Yoga – für Geld nicht zu haben

Man kann Yoga nicht kaufen, man muss es schon selbst praktizieren. Dann kommt man in die Lage, den Yoga-Zustand zu erleben.

„You can´t buy it with money“

Das findet man über die Liebe in Songtexten von allen möglichen Künstlern. Alles, was wirklich zu einem guten und glücklichen Leben verhilft, sind Zustände: Glück, Zeit, Liebe oder eben Yoga. Selbst Reichtum kann ein Zustand sein, auch wenn man in totaler Armut lebt. Und umgekehrt sind reiche Menschen oft nicht glücklich. Geld ist eine feine Sache, aber es gibt so viel mehr. Für eine gelingende Liebe und für Glück muss man etwas tun, so ist es auch mit Yoga: Er ist der Weg und gleichzeitig das Ziel von Yoga.

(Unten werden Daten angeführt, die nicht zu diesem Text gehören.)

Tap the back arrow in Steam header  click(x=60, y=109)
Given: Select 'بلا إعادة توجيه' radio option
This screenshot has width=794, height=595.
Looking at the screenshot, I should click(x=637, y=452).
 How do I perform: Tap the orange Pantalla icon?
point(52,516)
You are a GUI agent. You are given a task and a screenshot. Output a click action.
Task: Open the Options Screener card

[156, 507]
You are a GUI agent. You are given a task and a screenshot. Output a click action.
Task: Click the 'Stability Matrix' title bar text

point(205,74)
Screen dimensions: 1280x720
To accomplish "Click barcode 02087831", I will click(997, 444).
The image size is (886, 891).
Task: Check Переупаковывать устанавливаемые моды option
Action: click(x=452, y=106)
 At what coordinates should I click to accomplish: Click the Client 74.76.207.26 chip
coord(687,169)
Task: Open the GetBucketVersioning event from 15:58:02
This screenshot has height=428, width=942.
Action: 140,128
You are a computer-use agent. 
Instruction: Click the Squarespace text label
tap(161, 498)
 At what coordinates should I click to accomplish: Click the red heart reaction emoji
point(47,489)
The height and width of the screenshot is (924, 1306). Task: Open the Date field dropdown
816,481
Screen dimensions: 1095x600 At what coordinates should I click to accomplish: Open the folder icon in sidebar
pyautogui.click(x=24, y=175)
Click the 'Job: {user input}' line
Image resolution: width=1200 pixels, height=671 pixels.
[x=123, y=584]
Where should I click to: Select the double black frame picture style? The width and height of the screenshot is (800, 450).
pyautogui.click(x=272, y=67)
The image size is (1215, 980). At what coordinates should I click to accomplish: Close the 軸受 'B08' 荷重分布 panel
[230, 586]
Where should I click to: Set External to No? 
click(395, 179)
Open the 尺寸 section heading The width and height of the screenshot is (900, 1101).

Eine schöne Zeit haben und glücklich sein

„Zeit haben“ ist inzwischen für viele Menschen ein Bedürfnis und wichtiger als die Karriere. Deshalb werden Millennials oft als problematische Arbeitnehmer angesehen. Sie setzen einfach nur andere Prioritäten und das können Firmeninhaber und Personaler überhaupt nicht einordnen. Diese jungen Menschen haben vielleicht ihre Eltern selten zu Gesicht bekommen oder erlebt, wie frustrierend das Arbeitsleben für sie war. Und was Glück angeht, muss es jeder für sich herausfinden und definieren. Ist das Ziel klar, wird sich der Weg zum persönlichen Glück zeigen:

„Es gibt keinen Weg zum Glück. Glücklich sein ist der Weg.“ Buddha

Yoga – für Geld nicht zu haben

Wer glücklich ist, geliebt wird und Zeit für sich hat, kann mit sich zufrieden sein! Zufriedenheit ist schon nahe am Zustand des Yoga dran. Allerdings toppt es Patañjali mit Glückseligkeit. Nun, das ist ein Begriff, der nicht erklärt werden kann, weil es ein Zustand ist, den man nur über regelmäßiges Praktizieren langsam entstehen lassen kann. Über den Umgang mit anderen und sich selbst (Yamas und Niyamas), mit Yoga als Vorbereitung auf und mit der Meditation gelangt man nach und nach zum inneren Wesenskern. Was ist denn das nun schon wieder?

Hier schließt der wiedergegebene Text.